Familia que me acogió en su casa una noche. Cocinaban delicioso a fuego de leña. Y sí, ese artilugio es para fumar opio.
A la mañana siguiente, siguiendo la costumbre del país, desperté antes del alba y desayuné con aquella simpática familia. Poco después nos despedimos y comencé la marcha a buen ritmo hasta la frontera china, pero al carecer visado, ni siquiera un soborno me permitió pasar unas horas al país. Con el rabo entre las piernas, volvía por la carretera cuando distinguí a la izquierda un camino bien marcado que serpenteando entre arrozales, comunicaba los varios poblados que acogen las faldas de aquellas montañas. Una de las sensaciones que más me gustan al viajar es poder corroborar que todo aquello que he pasado madrugadas leyendo existe en la realidad y no ha sido un quijotesco delirio nocturno. Por ello, el saber que las próximas aldeas pertenecían a las etnias hmong, akha, payen, lishu o khamu, cuya cultura y costumbres conocía, me estremecía.
Casa de descanso para los agricultores. | Aijó, aijó, al campo a trabajar… |
Y las primeras de estas aldeas no tardaron en aparecer. Era aún temprano, pero muchos de sus habitantes estaban ya en el campo. Los que quedaban en los poblados criaban animales, tejían, cortaban madera o procesaban la cosecha, fuera moliendo grano, secando especias o limpiando tubérculos. Siempre que pasaba cerca de alguien, no importa dónde estuviera o qué hiciera, me saludaba con una sonrisa. Me gustaba mucho el ambiente de comunidad de esos pueblos, donde toda la vida transcurría en la calle, y un niño no tomaba como su familia sólo a sus progenitores o hermanos, sino a toda la aldea. Viven en casas que, ayudándose unos a otros en su construcción mediante una técnica transmitida en herencia, se elevan hasta dos plantas y se mantienen en pie durante generaciones. También fabrican sus propias herramientas, lo cual convierte al herrero en alguien muy respetado. En algunos, existía una caseta concebida para que los jóvenes intimasen sexualmente antes del matrimonio, y aunque no es norma, sigue existiendo el comercio al trueque.
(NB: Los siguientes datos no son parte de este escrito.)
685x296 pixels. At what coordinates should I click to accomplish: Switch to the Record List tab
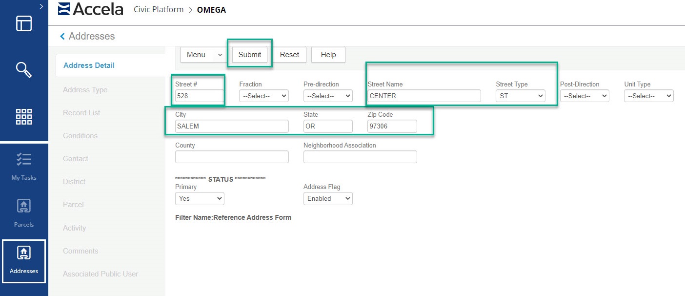81,113
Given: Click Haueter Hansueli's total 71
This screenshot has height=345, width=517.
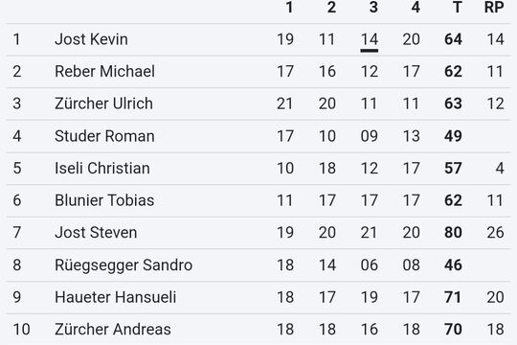Looking at the screenshot, I should pyautogui.click(x=452, y=297).
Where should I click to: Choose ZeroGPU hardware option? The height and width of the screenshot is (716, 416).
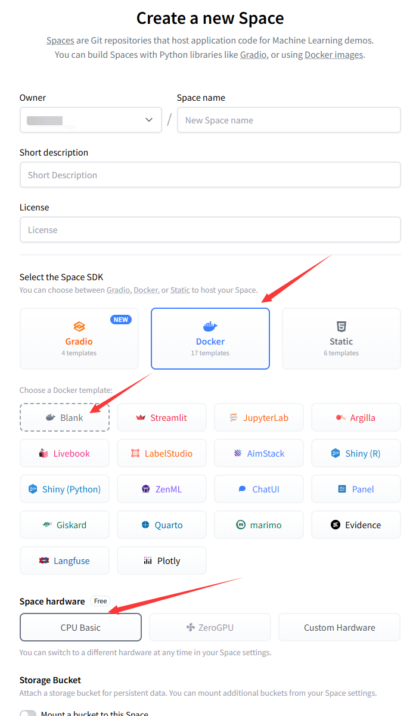coord(210,627)
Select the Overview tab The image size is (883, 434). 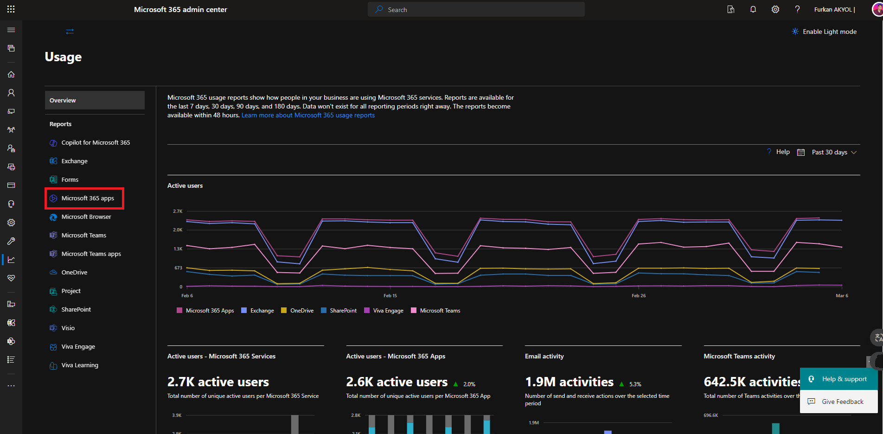coord(95,100)
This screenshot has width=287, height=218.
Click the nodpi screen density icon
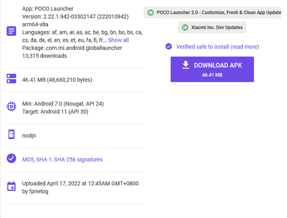tap(11, 134)
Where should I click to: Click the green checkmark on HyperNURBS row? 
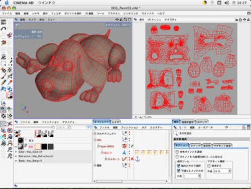pos(132,146)
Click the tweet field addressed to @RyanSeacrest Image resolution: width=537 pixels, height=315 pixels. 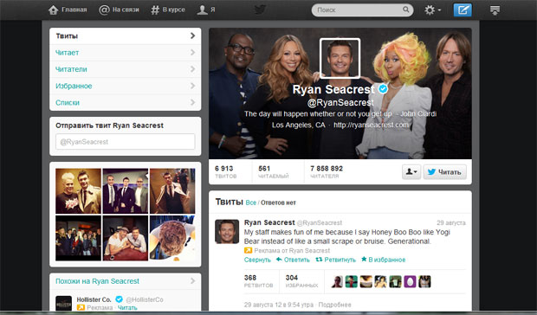click(126, 142)
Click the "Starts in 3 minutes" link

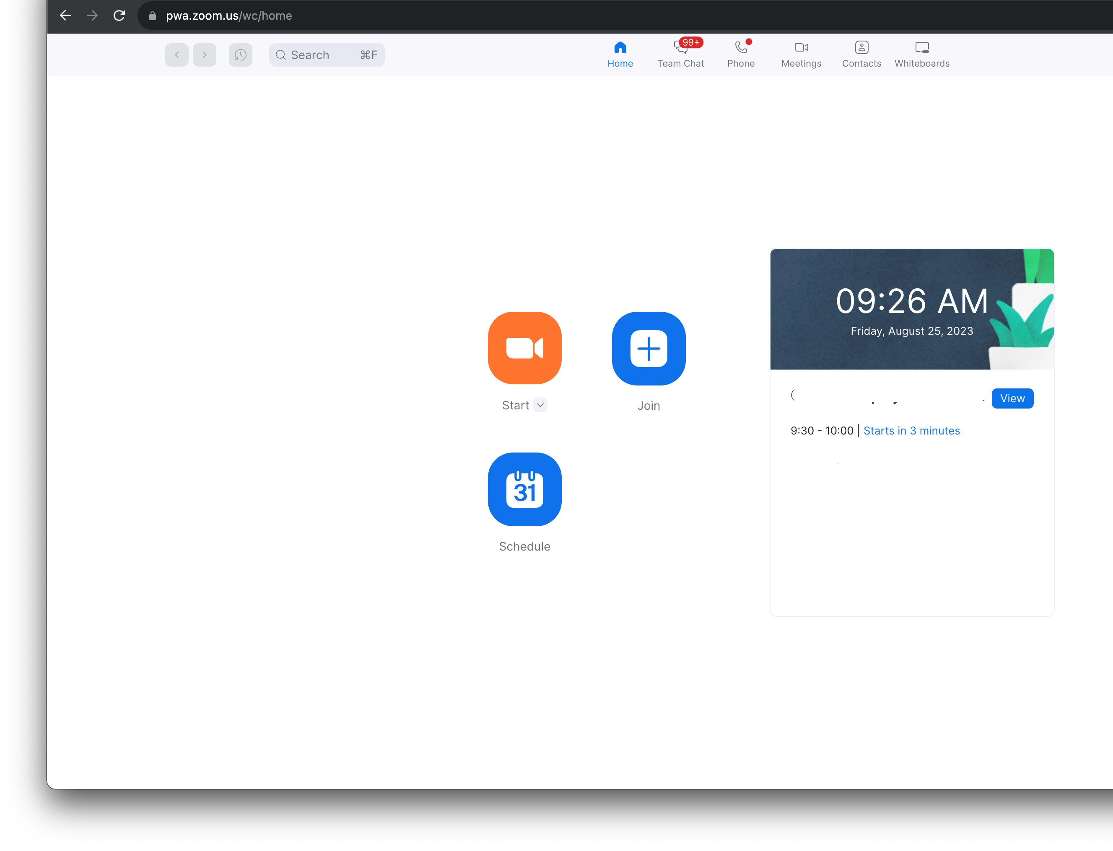911,431
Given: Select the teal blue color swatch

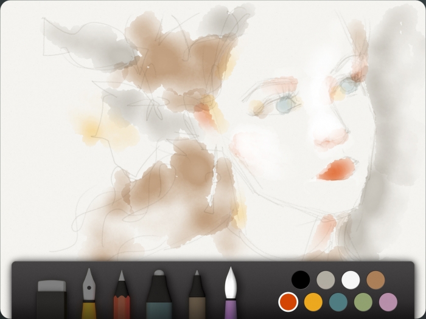Looking at the screenshot, I should point(338,301).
Gorro característico de la etnia hmong. | En este poblado debían ser todo campesinos. ¡No había nadie! |
Uno de los poblados que visité pertenecía a la etnia akha, cuya cosmogonía afirma que la naturaleza está repleta de espíritus y fuerzas a las que deben dejar claro qué espacio del bosque han decidido ocupar los humanos. Y a este efecto levantan en sus poblados una enorme puerta, con relieves esculpidos en sus pilares, gracias a la cuál antes de llegar pude saber a quién pertenecía la aldea. La idiosincrasia de este pueblo se rige gracias al “camino Akha”, una serie de normas que no sólo dictan la moral y ética, sino las leyes a efectos matrimoniales, religiosos o económicos. Hace particular hincapié en fortalecer los vínculos familiares, y es que la genealogía es de capital importancia para los akha. A pesar de los nuevos tiempos y la cada vez mayor globalización es frecuente que sepan recitar de orgullosa memoria el nombre de sus ancestros, remontándose más de setenta generaciones hasta acabar en Sm Mi O, el primer akha. Ninguna pareja puede unirse si comparte algún antepasado en las seis generaciones anteriores, cosa que estando la poligamia permitida, les obliga ahora a emparejarse con otras etnias. Casi todos los actos sociales son llevados a cabo por varones, y el orgullo por que algún descendiente participe en ellos explica el alto índice de natalidad entre estas gentes.
Puerta de entrada a un poblado akha. | Niños jugando en un poblado akha. |
Los akha afirman que la simple mención de su religión, una alquimia de animismo y veneración a sus fallecidos cosanguíneos, la simplifica y descontextualiza. Este tabú ha supuesto un rompecabezas para no pocos antropólogos, y sobra decir que a mi también me impidió profundizar en su fe como hubiera querido. Contentándome con lo leído en libros, sí corroboré que en una rutina tremendamente supersticiosa, eran comunes los constantes gestos a modo de ritual. En la cosmogonía akha, un espíritu mora en cada planta, árbol, piedra, semilla u órgano del cuerpo. Así, cuando alguien enferma, el curandero busca la cura tratando directamente con el enfadado espíritu que se queja en la parte del cuerpo que duele. Creen en un ente creador de la Tierra, así como de una madre común a espíritus y personas. Éstos convivían en paz, hasta que una disputa les separó, obligando a los espíritus a exiliarse al bosque. Desde entonces, toda enfermedad, contratiempo o incidencia se cree causada por ellos. El año se divide en dos estaciones: la seca, asociada a los humanos, y la húmeda, relacionada con los espíritus, durante la cual se colocan amuletos en los techos de las chozas para evitar que sean atravesados por malos seres.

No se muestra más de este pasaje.